BY JOURNAL TIMES STAFF | Posted: Wednesday, May 7, 2008 12:00 am
KENOSHA - Public radio listeners in parts of Racine and Kenosha counties will have an easier time picking up WGTD 91.1 FM after Gateway Technical College completed a five-year signal expansion project.
The station's signal will now reach into the western half of Racine and Kenosha counties and in to some previously "weak" pockets in the eastern part of both counties.
WGTD - the NPR and Wisconsin Public Radio affiliate owned and operated by Gateway Technical College - began broadcasting this week from a new antenna mounted on a taller tower.

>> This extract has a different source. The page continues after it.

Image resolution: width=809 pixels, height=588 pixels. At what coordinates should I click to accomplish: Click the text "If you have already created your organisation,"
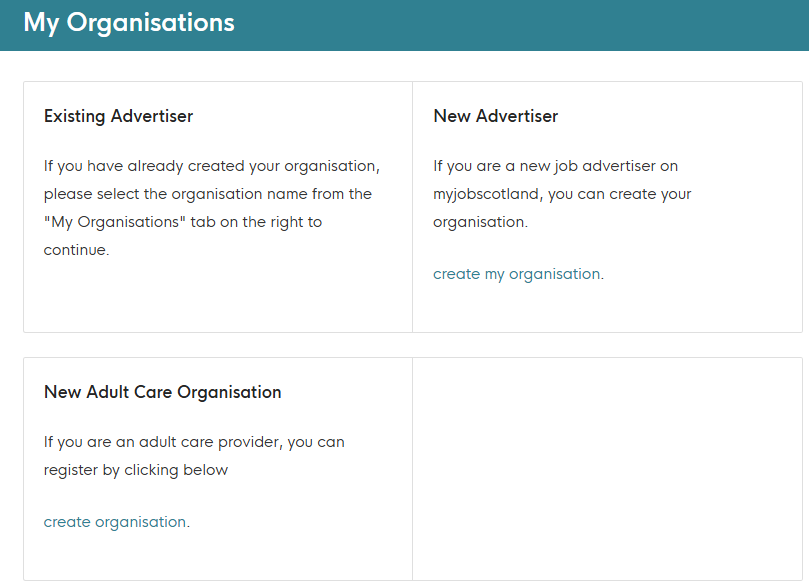click(x=211, y=166)
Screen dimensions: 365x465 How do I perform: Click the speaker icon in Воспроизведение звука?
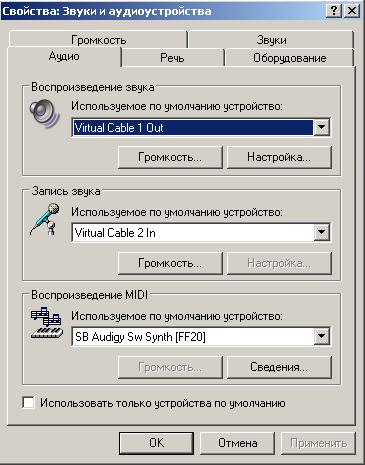pyautogui.click(x=44, y=113)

The tower and WGTD's studios are located on the Kenosha Campus of Gateway Technical College, 3520 30th Avenue.
The station had a much wider coverage area when the station went on the air in the mid-1970s, said David Cole, the station's general manager.
As time passed, equipment aged to the point where the signal started to break up around Highway 45 as it runs through both counties, Cole said.
The new state-of-the-art panel antenna replaced original, deteriorating equipment and is designed to maximize signal strength as much as allowed by the Federal Communications Commission.
FCC rules, among other things, require WGTD to limit its range to the northwest in order protect a nearby station on the dial. That station happens to be WGTD's "sister" station, WHAD 90.7 in Delafield.
Both stations carry programming from Wisconsin Public Radio.
With the new antenna and taller tower, WGTD's signal in Kenosha County now pushes the Walworth County line and can be heard in Burlington and is stronger in the Kansasville and Union Grove areas, Cole said.